§ **WHAT THIS TASK INVOLVES**:
Reproduce verbatim the stretch of records below from the line containing "This screenshot has width=1307, height=630." through the line containing "at that location.", both ends included, leaving the pictures out of your answer.

§ **GIVEN ENTRIES**:

◆ ◆ ◆ ◆ ◆

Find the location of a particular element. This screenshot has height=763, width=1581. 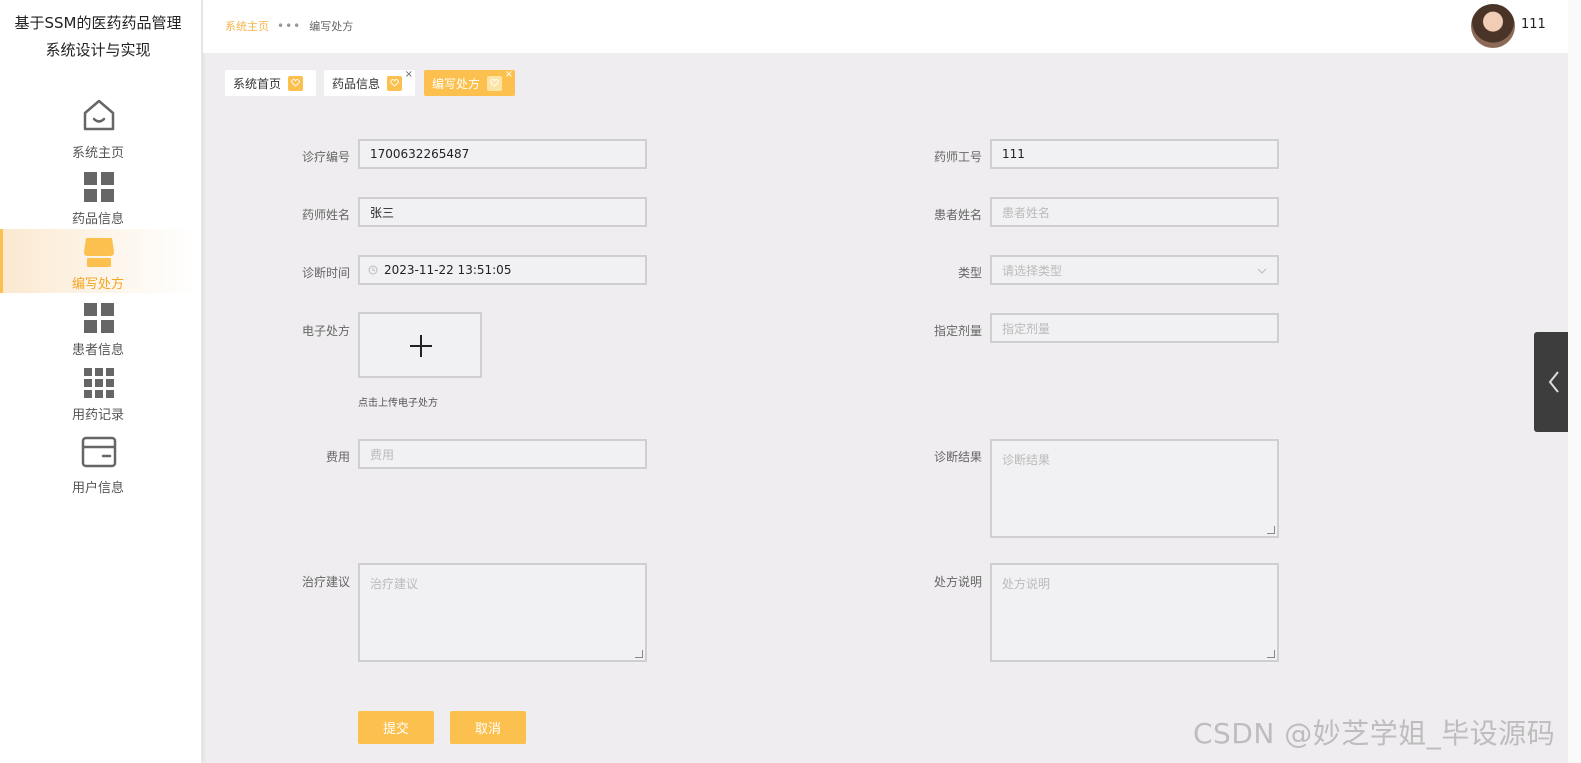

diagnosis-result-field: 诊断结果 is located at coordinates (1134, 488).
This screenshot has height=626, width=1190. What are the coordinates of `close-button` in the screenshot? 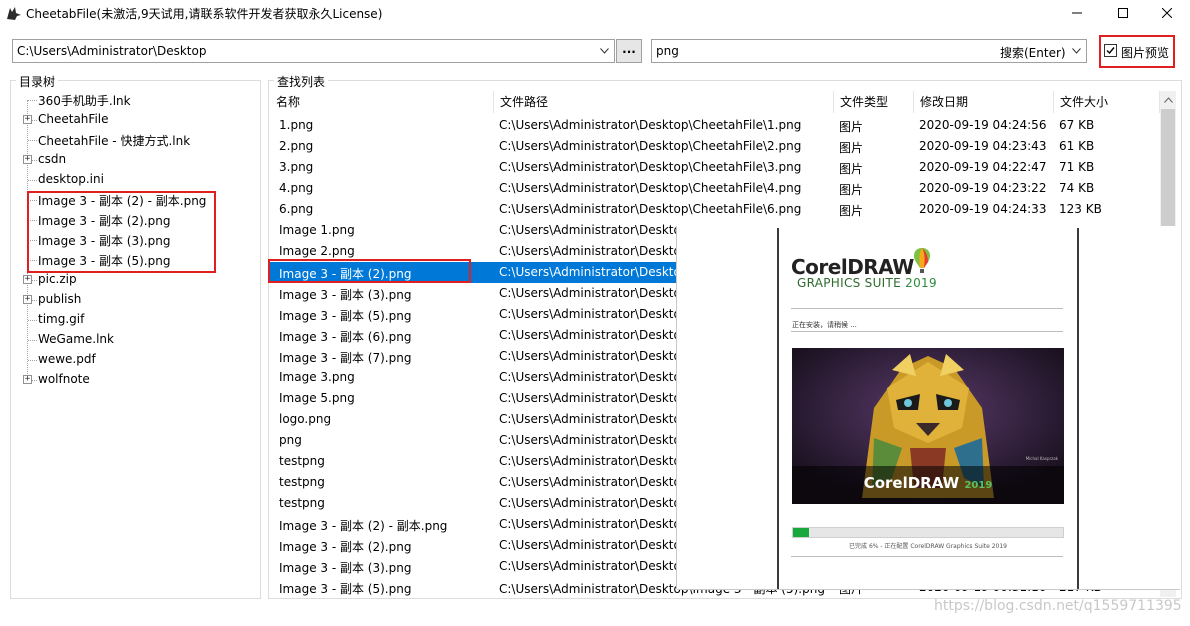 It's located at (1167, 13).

◆ ◆ ◆ ◆ ◆

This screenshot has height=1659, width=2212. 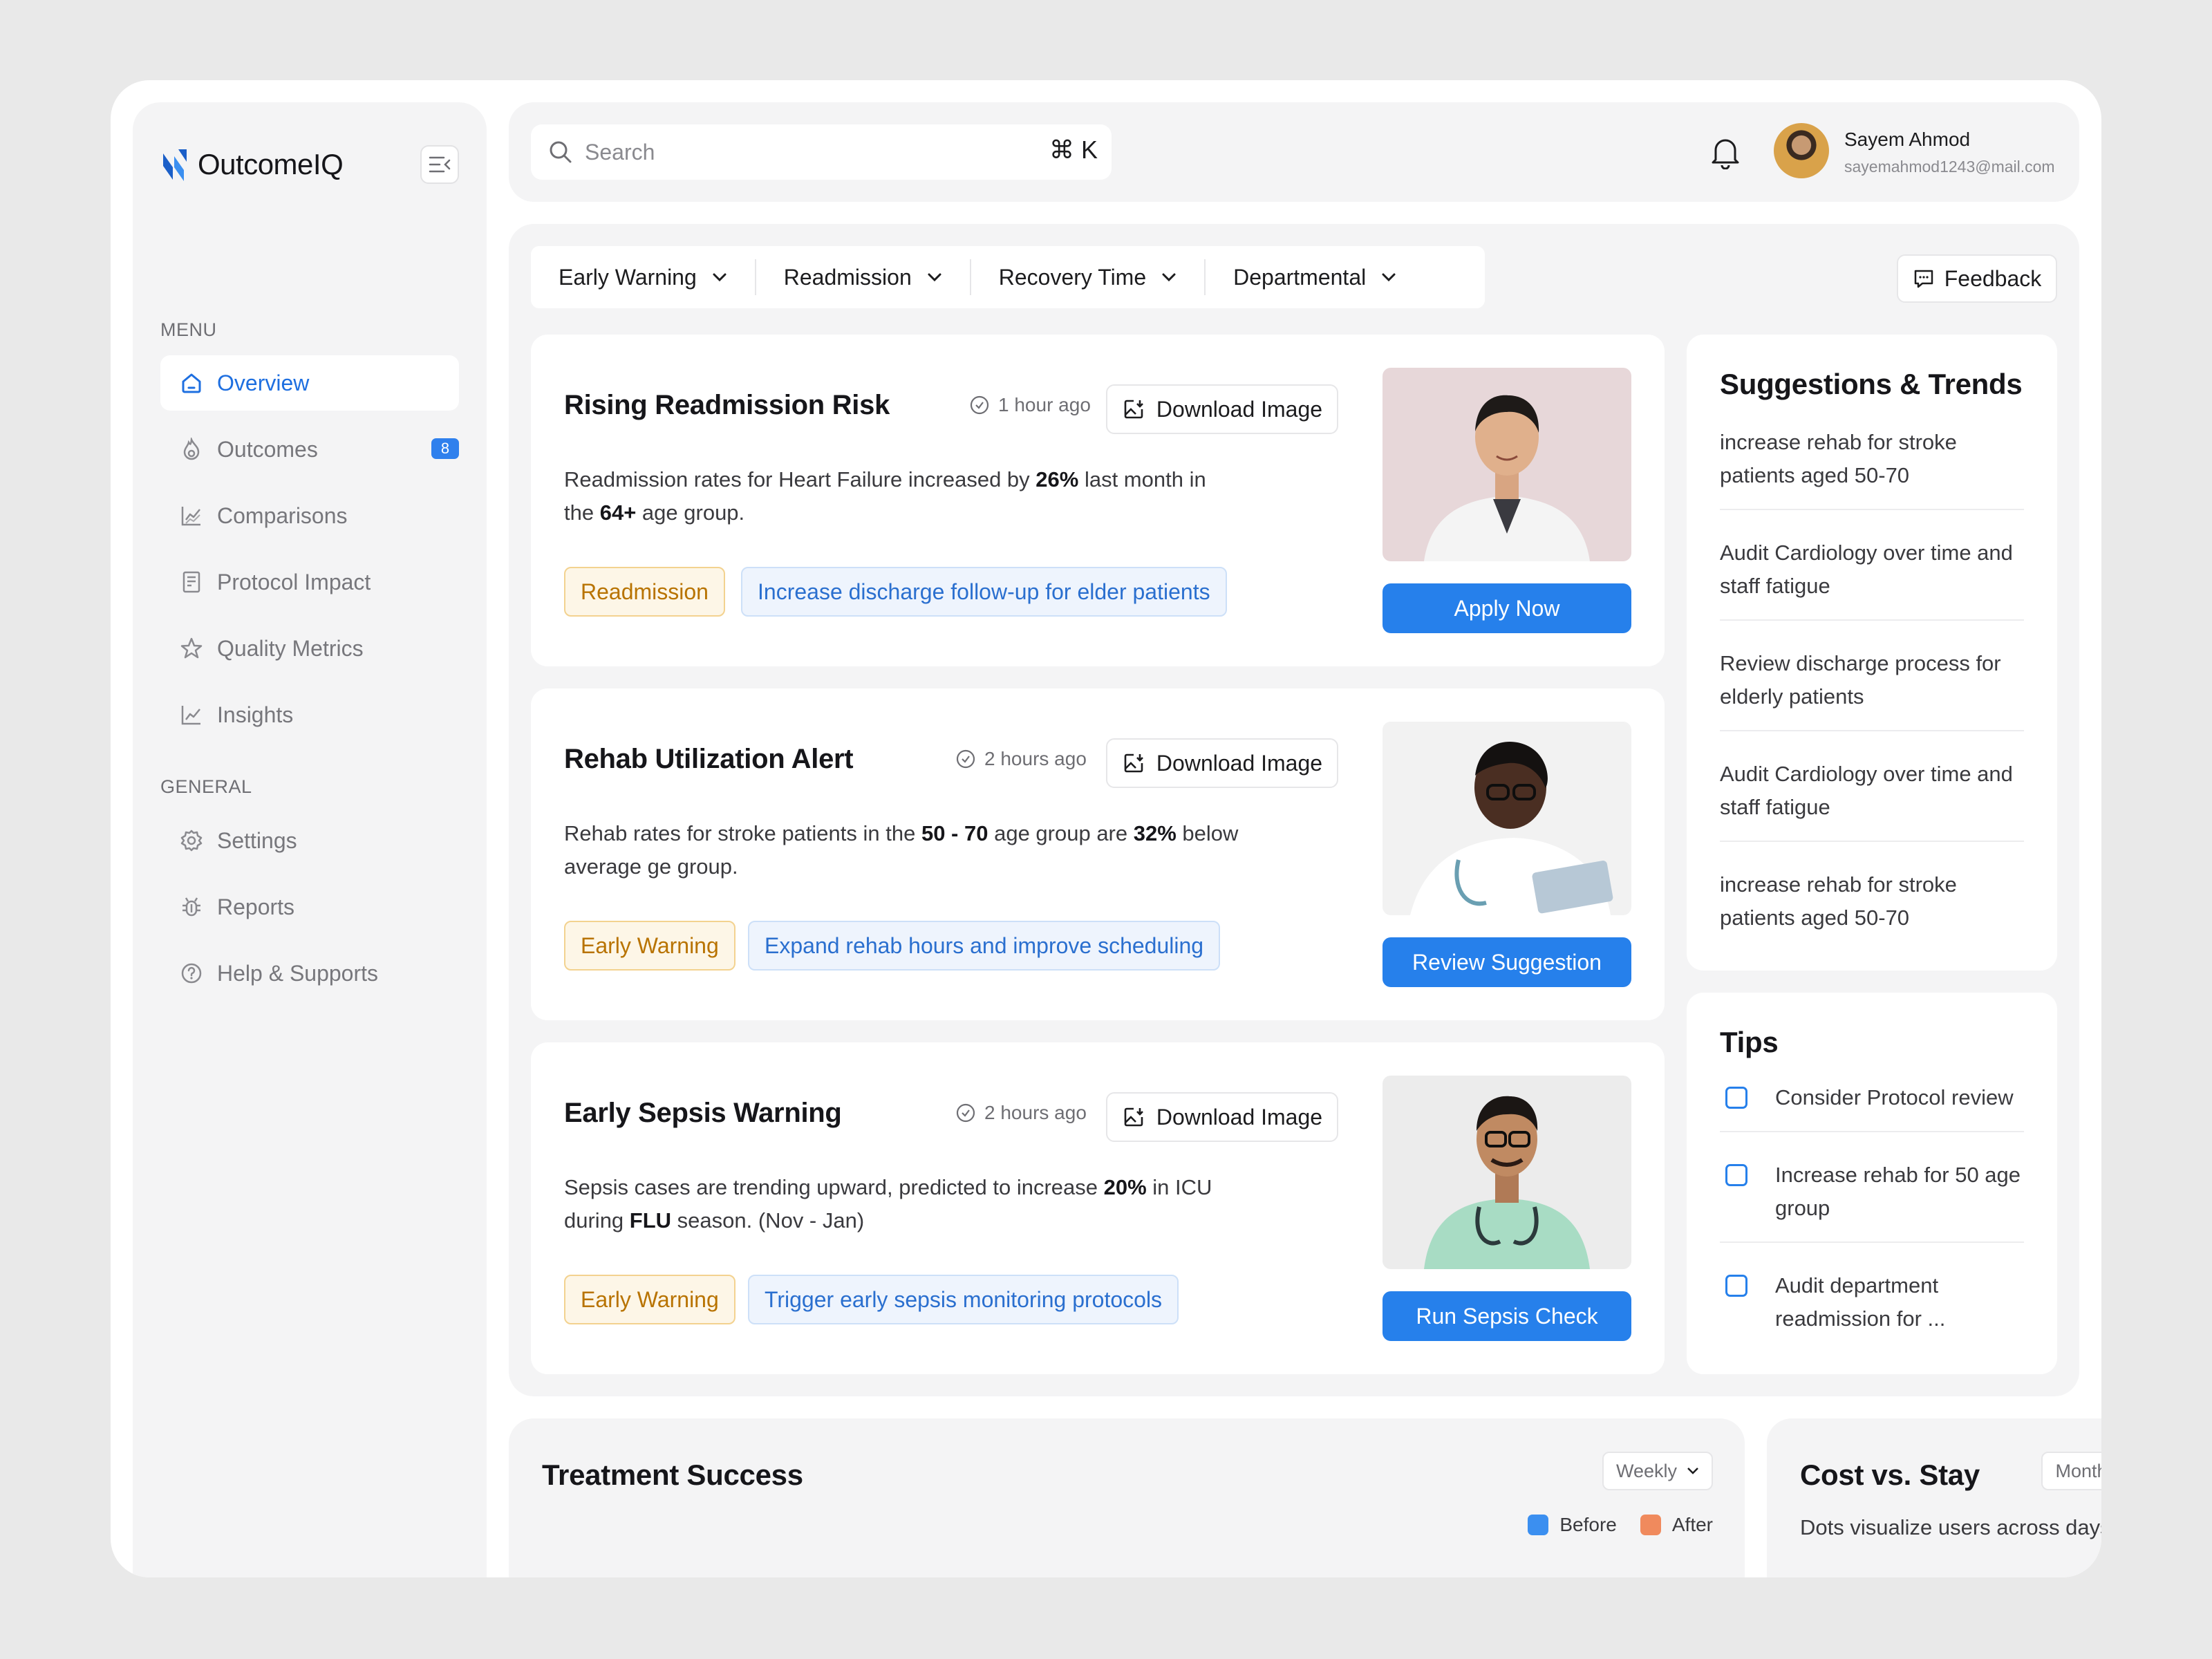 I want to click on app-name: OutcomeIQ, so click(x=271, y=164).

◆ ◆ ◆ ◆ ◆

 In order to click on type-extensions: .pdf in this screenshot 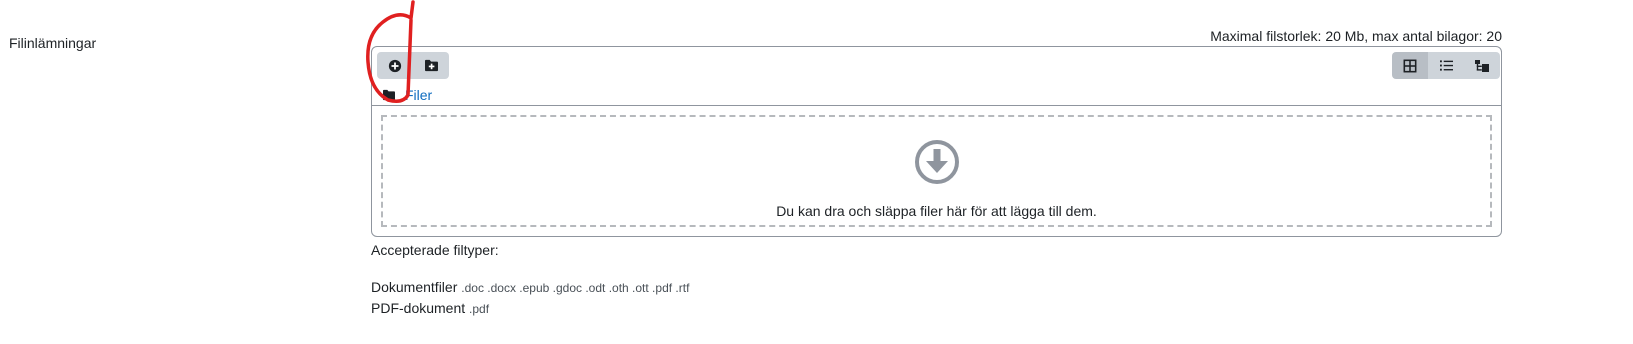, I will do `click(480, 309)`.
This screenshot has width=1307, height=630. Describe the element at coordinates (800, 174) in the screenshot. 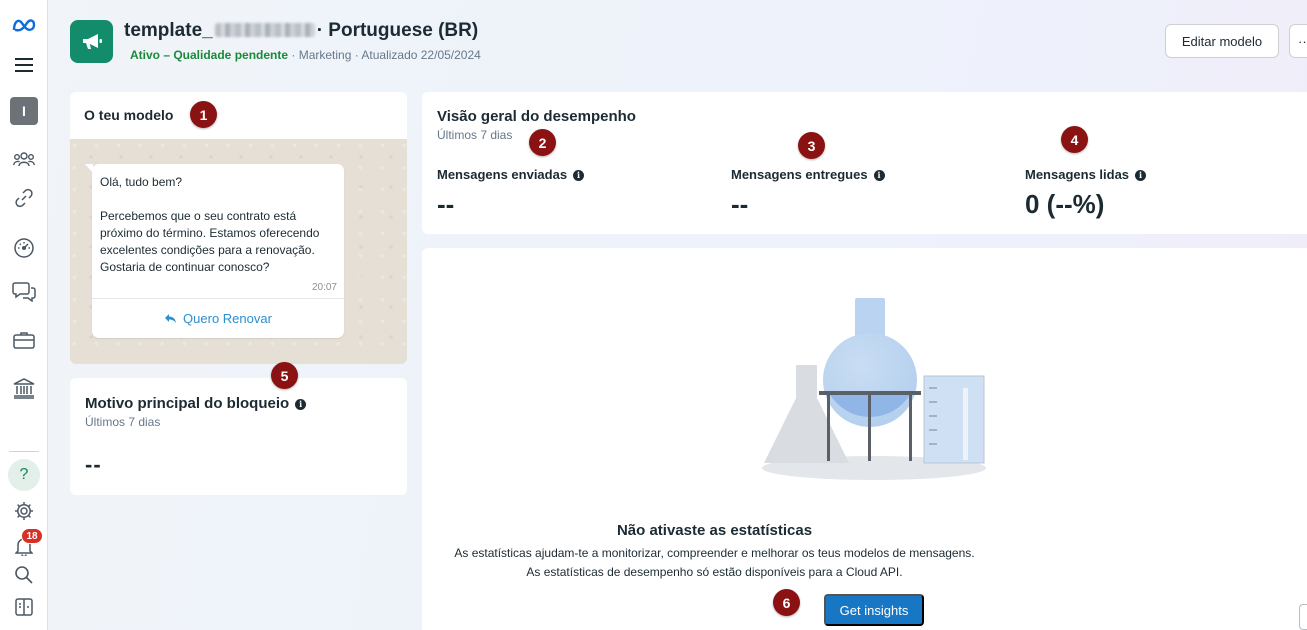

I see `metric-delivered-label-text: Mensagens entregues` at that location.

◆ ◆ ◆ ◆ ◆

§ **WRITTEN RESPONSE**:
This screenshot has width=1307, height=630. Describe the element at coordinates (800, 174) in the screenshot. 

I see `metric-delivered-label-text: Mensagens entregues` at that location.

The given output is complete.